Atau mungkin karena lubang-lubang pasir dan tanah putih tidak sepopuler lubang-lubang mangan? Atau mungkin karena tambang mangan lebih mudah dijadikan musuh bersama daripada berhadapan dengan praktik eksploitatif yang sudah kadang dianggap “biasa”?

Kalau benar kita sedang bicara soal kerusakan lingkungan, maka kita butuh keberpihakan yang menyeluruh. Kita tidak bisa bermain-main dengan ekologi sambil menyodorkan “diskon moral” untuk praktik lain yang sama merusaknya.

Penebangan liar, pembakaran lahan, dan penertiban hewan yang sembrono pun adalah wajah lain dari krisis ekologis yang nyata. Tapi anehnya, terhadap itu semua—kita lebih sering diam.

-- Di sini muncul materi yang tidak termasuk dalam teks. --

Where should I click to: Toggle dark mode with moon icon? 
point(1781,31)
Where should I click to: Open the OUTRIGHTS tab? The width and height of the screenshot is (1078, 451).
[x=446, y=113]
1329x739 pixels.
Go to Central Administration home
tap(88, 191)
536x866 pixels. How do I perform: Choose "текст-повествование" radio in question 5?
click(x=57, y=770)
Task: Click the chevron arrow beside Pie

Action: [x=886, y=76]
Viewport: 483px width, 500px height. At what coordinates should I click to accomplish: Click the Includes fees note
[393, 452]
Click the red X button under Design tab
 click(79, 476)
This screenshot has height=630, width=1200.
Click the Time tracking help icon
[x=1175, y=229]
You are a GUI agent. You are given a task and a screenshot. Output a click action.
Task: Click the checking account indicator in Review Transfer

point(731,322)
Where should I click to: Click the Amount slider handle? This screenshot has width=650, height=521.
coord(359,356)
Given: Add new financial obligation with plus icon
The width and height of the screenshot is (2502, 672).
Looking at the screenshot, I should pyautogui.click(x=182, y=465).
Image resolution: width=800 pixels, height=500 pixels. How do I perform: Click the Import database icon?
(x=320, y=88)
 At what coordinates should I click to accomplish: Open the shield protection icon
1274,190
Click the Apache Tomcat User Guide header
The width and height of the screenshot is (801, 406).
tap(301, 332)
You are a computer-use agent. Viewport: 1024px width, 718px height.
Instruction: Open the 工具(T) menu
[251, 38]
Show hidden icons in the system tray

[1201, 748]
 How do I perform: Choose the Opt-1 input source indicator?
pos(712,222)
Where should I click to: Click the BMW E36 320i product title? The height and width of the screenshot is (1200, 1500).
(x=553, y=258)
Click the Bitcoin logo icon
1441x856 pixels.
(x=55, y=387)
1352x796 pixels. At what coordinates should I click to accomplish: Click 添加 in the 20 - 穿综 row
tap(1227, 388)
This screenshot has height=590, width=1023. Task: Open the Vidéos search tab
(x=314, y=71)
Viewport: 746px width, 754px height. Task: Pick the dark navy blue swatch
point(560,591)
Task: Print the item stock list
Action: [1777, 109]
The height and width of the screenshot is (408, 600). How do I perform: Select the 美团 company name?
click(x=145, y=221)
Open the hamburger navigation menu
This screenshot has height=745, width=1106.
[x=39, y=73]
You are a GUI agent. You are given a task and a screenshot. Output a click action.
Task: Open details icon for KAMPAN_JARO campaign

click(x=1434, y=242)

Dan saat kita sedang sibuk berteriak soal tambang, kita juga tengah mempersiapkan diri memasuki musim perjudian yang dibungkus rapi dalam kemasan adat dan budaya.

Gong akan berbunyi, kuda akan berlomba, uang akan berpindah tangan di atas meja terbuka—dan entah bagaimana semua ini lolos dari sensor moral kita.

Lalu muncul pertanyaan: Apakah para tokoh yang kini lantang menolak tambang akan sama lantangnya menolak perjudian yang terang-terangan dipertontonkan? Ataukah mereka akan berubah menjadi pelobi budaya, yang datang dengan nada lembut: “Boleh tidak kalau acaranya diperpanjang satu hari lagi, demi warisan leluhur?” Warisan macam apa yang menggadaikan etika demi euforia sesaat?

Kita hidup di tengah ironi: ingin dipuji sebagai penjaga alam, tapi diam saat alam dirusak oleh tangan kita sendiri. Ingin disebut penjaga moral, tapi absen ketika moral dilucuti di depan mata.

Kita tidak sedang menjaga budaya, kita sedang menyembunyikan pelanggaran di balik nama budaya.

Dan sementara banyak lidah memilih diam, Gereja sedang memandang dari kejauhan—diam bukan berarti absen, tenang bukan berarti tunduk.

Gereja sedang menyiapkan suaranya: suara kenabian yang tak gentar menyebut dosa sebagai dosa, yang tak silau oleh spanduk budaya, yang tak tunduk pada opini populer. Suara yang akan muncul, bukan untuk

menyenangkan, tapi untuk menyadarkan. Bukan untuk menjaga kenyamanan, tapi untuk mengguncang kebiasaan yang penuh kepura-puraan. Suara itu akan datang—dan ketika datang, ia tidak akan bisa diabaikan.

Share It.....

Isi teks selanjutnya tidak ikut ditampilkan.